§ **What the exercise asks**
Report the lines of the data below that contain the string "value".

§ **Data provided**
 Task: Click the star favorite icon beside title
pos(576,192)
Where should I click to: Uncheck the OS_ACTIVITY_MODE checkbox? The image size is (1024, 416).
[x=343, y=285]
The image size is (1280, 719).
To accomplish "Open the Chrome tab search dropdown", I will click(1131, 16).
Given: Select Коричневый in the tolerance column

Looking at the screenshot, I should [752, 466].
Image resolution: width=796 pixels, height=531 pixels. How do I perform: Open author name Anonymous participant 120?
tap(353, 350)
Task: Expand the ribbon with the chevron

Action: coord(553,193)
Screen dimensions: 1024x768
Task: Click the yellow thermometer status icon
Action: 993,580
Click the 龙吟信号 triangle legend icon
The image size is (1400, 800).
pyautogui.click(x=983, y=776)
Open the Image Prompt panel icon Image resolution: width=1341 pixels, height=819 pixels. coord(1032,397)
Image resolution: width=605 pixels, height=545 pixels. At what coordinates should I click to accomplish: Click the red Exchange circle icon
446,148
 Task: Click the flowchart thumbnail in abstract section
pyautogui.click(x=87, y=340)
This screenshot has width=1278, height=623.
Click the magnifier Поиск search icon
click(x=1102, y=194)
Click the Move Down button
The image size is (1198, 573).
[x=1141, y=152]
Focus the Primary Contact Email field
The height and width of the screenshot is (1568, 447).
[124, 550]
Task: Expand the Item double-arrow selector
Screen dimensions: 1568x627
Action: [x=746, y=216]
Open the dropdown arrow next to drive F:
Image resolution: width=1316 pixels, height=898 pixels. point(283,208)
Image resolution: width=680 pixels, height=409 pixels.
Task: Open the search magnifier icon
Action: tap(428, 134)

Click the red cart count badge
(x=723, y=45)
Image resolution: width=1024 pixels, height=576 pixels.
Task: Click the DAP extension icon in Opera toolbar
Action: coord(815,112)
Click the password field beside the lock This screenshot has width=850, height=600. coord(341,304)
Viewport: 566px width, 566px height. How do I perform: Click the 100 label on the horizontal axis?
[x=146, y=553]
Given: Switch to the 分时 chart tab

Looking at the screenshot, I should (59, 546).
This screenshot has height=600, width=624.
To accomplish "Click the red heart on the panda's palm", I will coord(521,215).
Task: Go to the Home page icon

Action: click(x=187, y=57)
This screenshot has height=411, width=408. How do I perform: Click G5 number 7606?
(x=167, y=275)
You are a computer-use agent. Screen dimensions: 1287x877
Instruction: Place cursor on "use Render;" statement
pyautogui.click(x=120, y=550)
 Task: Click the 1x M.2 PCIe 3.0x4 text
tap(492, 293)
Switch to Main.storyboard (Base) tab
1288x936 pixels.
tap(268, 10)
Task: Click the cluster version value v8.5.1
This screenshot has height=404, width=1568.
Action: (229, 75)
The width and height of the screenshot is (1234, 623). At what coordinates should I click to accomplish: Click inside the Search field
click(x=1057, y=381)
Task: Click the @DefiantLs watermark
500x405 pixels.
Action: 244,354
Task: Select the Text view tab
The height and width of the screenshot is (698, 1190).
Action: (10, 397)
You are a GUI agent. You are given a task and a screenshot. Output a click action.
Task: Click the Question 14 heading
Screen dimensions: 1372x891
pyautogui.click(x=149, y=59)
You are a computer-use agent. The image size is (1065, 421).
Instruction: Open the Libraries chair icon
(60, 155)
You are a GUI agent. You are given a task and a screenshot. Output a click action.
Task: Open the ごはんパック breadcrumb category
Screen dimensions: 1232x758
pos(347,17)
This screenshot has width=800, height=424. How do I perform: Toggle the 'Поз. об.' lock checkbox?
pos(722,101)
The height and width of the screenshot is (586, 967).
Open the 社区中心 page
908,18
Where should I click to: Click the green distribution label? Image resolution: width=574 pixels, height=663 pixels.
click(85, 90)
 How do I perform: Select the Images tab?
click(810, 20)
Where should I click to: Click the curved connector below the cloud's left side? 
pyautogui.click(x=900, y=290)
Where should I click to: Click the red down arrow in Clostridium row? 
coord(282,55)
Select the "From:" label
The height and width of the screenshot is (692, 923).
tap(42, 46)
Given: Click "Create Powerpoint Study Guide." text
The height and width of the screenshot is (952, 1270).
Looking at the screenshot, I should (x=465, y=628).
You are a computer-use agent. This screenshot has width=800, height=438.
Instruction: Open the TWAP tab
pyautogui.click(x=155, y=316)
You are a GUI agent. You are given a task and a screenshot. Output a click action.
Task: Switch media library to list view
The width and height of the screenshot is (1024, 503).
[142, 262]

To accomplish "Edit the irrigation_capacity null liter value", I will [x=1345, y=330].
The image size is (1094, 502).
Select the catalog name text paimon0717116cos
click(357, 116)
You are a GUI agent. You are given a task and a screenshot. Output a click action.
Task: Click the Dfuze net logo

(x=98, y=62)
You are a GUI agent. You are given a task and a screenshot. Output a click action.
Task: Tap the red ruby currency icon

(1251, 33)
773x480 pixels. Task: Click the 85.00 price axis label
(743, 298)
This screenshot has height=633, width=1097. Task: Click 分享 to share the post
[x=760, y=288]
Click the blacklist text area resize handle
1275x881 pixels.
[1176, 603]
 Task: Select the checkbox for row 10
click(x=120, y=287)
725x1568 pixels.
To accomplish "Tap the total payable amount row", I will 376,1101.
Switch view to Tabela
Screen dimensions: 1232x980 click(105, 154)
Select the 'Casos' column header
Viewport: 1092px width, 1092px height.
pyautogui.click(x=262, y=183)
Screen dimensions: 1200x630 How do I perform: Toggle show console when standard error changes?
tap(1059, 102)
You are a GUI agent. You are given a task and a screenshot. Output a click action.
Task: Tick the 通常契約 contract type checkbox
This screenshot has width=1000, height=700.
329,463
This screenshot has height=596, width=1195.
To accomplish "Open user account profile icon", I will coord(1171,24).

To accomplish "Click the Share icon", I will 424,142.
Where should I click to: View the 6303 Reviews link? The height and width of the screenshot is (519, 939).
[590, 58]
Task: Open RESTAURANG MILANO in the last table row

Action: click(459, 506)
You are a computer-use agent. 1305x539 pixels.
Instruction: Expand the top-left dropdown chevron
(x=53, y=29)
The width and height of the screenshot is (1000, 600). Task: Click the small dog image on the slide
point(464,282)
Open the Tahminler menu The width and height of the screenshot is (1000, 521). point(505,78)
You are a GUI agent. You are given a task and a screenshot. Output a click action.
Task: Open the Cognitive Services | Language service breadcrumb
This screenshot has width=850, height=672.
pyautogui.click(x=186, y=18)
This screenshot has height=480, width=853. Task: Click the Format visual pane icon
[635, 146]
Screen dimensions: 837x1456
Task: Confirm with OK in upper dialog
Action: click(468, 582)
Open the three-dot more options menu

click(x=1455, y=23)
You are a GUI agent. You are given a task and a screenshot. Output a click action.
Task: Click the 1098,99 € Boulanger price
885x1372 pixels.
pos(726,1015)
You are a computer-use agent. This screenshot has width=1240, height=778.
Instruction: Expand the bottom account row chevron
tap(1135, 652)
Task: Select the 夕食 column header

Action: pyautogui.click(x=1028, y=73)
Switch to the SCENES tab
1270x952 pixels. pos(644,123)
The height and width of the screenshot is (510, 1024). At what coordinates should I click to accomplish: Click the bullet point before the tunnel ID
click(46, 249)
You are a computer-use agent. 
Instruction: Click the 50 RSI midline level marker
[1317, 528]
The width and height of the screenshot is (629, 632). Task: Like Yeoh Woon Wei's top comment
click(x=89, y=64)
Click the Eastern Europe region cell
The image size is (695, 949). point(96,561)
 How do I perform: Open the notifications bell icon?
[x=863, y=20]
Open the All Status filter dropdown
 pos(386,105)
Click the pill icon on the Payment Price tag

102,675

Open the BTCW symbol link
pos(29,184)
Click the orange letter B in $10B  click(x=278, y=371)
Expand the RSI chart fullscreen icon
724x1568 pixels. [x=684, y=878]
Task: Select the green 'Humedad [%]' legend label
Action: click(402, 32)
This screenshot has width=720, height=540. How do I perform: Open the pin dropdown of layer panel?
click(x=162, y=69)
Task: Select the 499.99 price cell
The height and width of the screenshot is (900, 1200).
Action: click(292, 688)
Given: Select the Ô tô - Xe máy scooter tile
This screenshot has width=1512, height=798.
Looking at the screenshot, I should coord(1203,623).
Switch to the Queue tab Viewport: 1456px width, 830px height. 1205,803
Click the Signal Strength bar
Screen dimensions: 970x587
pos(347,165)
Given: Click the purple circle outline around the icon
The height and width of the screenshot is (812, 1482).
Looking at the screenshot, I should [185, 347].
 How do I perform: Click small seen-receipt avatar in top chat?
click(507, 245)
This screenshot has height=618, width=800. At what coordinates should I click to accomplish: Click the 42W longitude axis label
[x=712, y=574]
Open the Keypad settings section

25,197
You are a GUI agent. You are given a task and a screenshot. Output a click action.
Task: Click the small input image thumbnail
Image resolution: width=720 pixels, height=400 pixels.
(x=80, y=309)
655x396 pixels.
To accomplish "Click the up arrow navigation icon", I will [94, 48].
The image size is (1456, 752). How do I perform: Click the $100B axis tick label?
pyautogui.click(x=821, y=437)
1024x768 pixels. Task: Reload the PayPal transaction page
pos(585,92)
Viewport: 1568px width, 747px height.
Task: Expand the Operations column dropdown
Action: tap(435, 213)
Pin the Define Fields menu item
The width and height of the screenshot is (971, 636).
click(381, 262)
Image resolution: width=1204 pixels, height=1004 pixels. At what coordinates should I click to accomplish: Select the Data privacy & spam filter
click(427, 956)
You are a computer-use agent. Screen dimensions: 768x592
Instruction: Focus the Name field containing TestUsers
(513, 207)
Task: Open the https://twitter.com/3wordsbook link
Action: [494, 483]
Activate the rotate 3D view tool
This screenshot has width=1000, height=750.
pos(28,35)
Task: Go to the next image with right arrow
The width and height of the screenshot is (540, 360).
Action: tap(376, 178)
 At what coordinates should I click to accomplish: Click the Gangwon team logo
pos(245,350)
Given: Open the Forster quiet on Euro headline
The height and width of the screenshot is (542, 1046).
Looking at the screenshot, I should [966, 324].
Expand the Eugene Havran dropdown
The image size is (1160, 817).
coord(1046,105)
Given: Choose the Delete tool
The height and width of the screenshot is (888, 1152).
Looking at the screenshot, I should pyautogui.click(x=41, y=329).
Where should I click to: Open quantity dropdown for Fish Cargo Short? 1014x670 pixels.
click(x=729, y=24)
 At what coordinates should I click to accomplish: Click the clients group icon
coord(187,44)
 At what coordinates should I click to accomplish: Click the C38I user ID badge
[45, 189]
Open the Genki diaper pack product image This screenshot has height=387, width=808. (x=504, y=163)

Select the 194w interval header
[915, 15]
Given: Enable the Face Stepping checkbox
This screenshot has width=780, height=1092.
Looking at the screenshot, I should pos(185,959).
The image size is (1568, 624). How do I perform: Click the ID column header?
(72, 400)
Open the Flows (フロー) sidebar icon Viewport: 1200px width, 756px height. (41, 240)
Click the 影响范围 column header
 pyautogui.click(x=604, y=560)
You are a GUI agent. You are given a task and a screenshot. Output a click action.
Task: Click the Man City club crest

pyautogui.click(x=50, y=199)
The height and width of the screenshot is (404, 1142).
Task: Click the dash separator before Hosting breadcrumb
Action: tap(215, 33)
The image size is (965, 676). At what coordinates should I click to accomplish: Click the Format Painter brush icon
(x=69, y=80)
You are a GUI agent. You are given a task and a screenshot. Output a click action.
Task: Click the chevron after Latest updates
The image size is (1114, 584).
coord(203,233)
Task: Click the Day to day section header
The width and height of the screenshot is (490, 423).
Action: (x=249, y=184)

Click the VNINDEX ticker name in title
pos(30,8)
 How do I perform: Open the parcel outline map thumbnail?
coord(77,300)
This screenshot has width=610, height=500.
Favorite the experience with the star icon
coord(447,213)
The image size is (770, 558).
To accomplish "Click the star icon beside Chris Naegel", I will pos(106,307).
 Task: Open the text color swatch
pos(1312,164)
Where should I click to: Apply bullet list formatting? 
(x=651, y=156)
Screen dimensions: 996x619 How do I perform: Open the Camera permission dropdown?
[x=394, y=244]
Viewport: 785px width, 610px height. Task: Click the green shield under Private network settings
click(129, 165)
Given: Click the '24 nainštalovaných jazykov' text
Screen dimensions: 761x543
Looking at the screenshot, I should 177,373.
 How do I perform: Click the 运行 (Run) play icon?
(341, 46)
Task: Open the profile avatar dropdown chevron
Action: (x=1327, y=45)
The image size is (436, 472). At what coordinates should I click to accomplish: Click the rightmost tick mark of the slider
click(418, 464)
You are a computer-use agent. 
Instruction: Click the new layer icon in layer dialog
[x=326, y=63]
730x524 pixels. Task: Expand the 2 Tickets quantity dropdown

§ **Response area**
Task: Click the cluster version value v8.5.1
To accomplish "Edit the irrigation_capacity null liter value", I will [x=1345, y=330].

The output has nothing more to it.